Help Link: http://www.symantec.com/business/support/overview.jsp?pid=54619
yes, it is seen in risk logs.
can you post the risk logs?
Below is the risk log:
Compressed File m1alan Scheduled scan Multiple Risks 1 C:\Documents and Settings\alan\Application Data\Thunderbird\Profiles\u95ietbg.default\Mail\Local Folders\Trash Still contains 1 infected items Left alone Leave alone (log only) Leave alone (log only) 9/18/2011 22:55 9/18/2011 23:22 Default SYSTEM symantecsrvr11 My Company\test install for SEP 12.1 (XP 32-bit) - 1 0.0.0.0 SHA-1 0 Antivirus engine N/A Reputation was not used in this detection. Reputation was not used in this detection. Reputation was not used in this detection. Off ######## ######## Windows XP Professional 0
Its more than one,
u r machine may be infected with virus, a worm, a spyware, many infections.

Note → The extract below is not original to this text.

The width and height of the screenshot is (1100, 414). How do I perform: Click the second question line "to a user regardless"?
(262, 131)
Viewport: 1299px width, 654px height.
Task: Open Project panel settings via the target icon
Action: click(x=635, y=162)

Not sure if u have checked this option in the sepm logs.
Event compression consolidates multiple "risk-found" events into a single security event. Over time, and especially during a security event, event compression can help keep the database size within manageable limits
looks like Compressed File m1alan detected multiple risks within this archived file. Can you check and let know if that is true!
I checked the location and found out that the file is still there. I scanned it again then it still detected a "multiple risk" threat.
So I manually deleted the file. When i scanned it, there are no more threats detected.
It seems that Symantec was not able to delete the file itself.
as I said mutiple risk are grouped together compressed,
actions are performed based on type of risk, here u see the first as Left alone Leave alone (log only) Leave alone (log only) , may be that y it did not delete it.
if second action was delete it would have done that, not sure what was second action in this case, u can check that in Scan settings.
For all Malwares detected, i set the first action to clean, and second action to quarantine the risk file.
For Security Risks(Adware, Spyware, Trackware, Hacktools,etc.), I set the first action to quarantine, then the second action to delete the risk file.
I dont know why for this kind of risk, the first and the second action failed..
Anyways, if Symantec failed to do the first and the second action, I manually delete it.
Thanks for you replies. ^_^